Now, there is one more Clip layer that I want to add to the stack. You can see though that things are going pretty good at this point in time, not perfect, but they are looking pretty darn good. We'll refine things using some layer effects in a future exercise, but for now, I just want to lighten up the eyes, and I am going to do that by clicking on More Shadows to make it active. I am going to bring up my Adjustments panel, which you can also get by pressing the F10 key, if you loaded dekeKeys. And I am going to press the Alt key or the Option key on the Mac and click on the second button on the top row, which is the Levels button.

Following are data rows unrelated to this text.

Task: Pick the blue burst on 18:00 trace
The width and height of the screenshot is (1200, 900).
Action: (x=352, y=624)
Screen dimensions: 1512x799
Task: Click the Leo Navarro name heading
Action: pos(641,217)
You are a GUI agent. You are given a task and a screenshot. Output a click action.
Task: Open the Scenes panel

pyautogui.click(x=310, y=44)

Brings up the New layer dialog box of course, since I Alt or Option clicked. And I'll call this new layer lighten. And then, I am going to turn on this check box, Use Previous layer to Create Clipping Mask. So that will add this Adjustment layer to the Clipping Mask stack. And I'll click OK in order to accept that New layer. You may recall I was telling you that Adjustment layers affect all layers below them by default. However, if you include them in a Clipping Mask, they only affect the layers insides that Clipping Mask. All right! I am going to go ahead and increase this first value, the black value, to 20, so anything with the luminance level of 20 or darker becomes black.

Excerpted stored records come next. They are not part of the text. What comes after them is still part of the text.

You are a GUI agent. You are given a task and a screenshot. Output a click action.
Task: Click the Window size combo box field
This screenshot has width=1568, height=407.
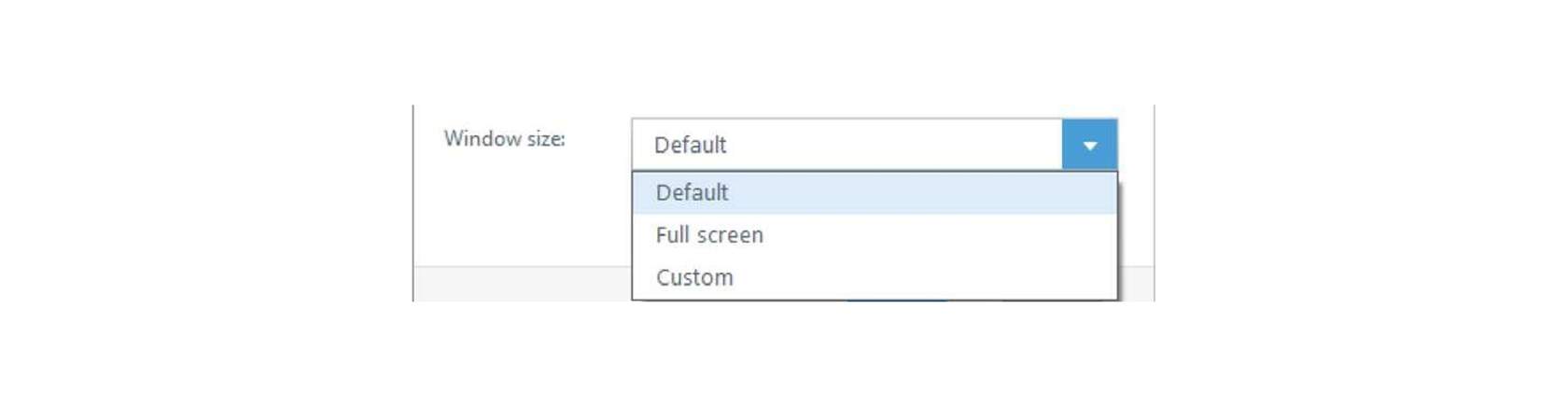[875, 145]
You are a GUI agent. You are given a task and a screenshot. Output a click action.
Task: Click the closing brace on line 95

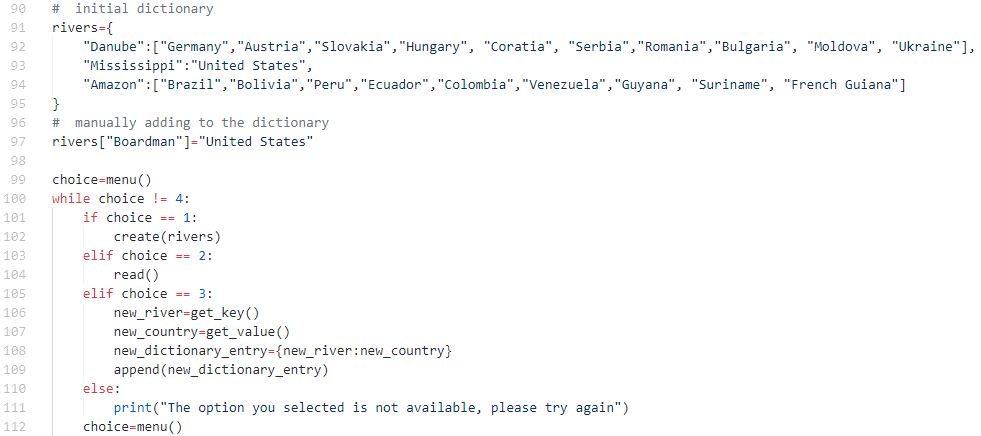coord(56,103)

And then I'm going to tab over to the white value, so I press the Tab key twice, and I am going to press Shift+Down Arrow three times in a row, to reduce that value to 225. So I am saying anything with the luminance level of 225 or a lighter will become white. And now let's lighten up the Midtones here by pressing Shift+Tab in order to step back to that gamma value, that's that middle value right there. I'll press Shift+Up Arrow three times in a row in order to raise that value to 1.3, which is going to brighten the mid level colors inside the image.

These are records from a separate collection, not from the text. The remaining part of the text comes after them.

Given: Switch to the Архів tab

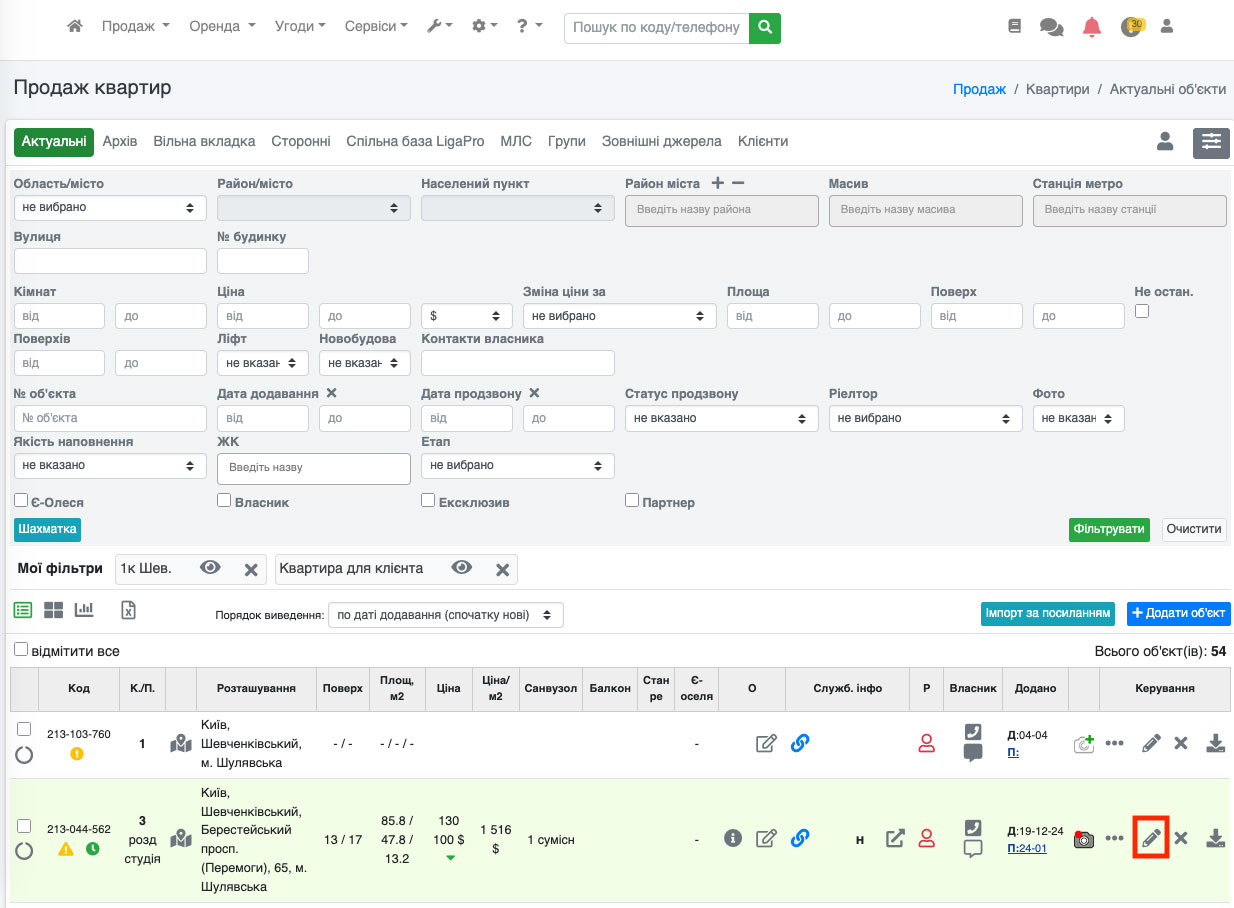Looking at the screenshot, I should coord(120,142).
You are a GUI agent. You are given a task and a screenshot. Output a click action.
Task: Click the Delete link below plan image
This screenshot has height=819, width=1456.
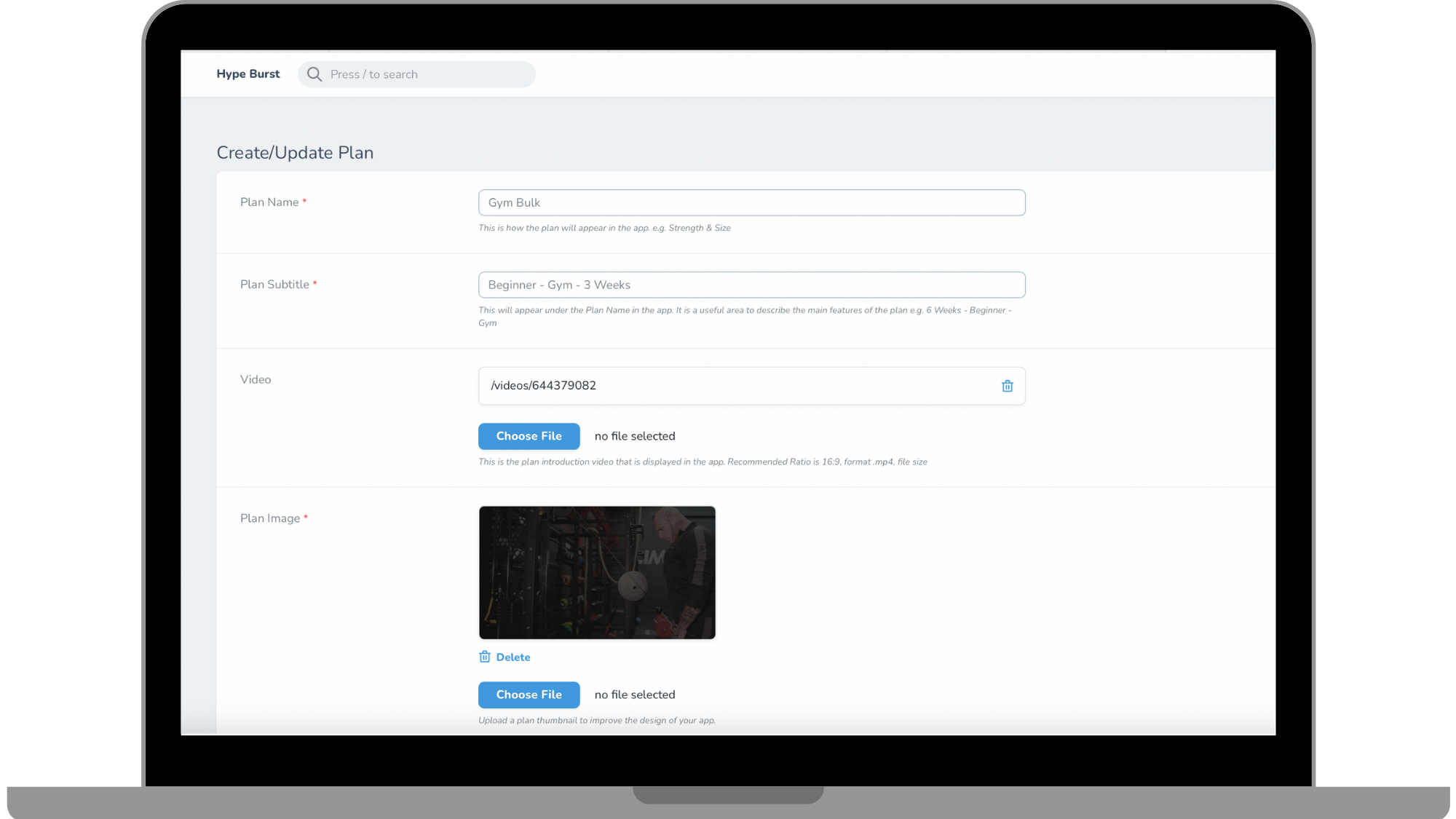(513, 657)
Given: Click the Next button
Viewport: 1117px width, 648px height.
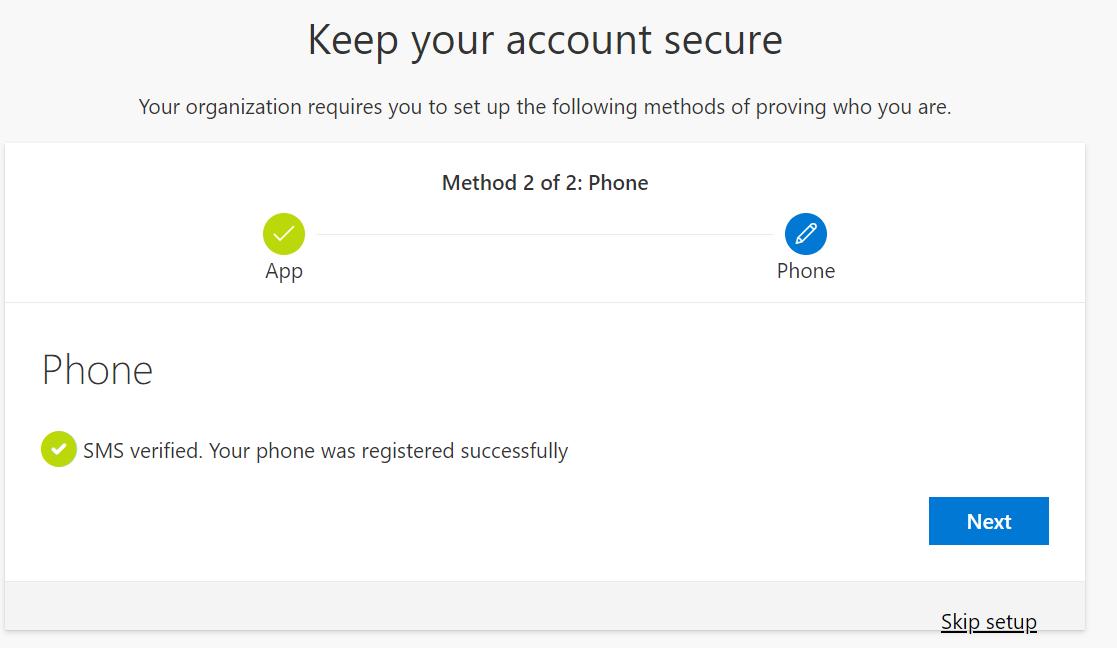Looking at the screenshot, I should (988, 521).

And then I'll hide the Adjustments panel. And this is the difference this layer makes; this is before and this is after. So just brightens things up a little, but does a heck of a job of making these irises look more volumetric. I'll go ahead and turn off all of these Clipped layers. This is the way these irises looked at the beginning of the exercise and this is the way they look now, thanks to a little bit of painting on new layers and a little bit of work with Blend modes, specifically Overlay for the Dodging effect and Multiply for the Shadows, and then of course a Clipped Adjustment layer to brighten the whole thing.
We still have some work to do. We are going to apply some layer Effects in the very next exercise.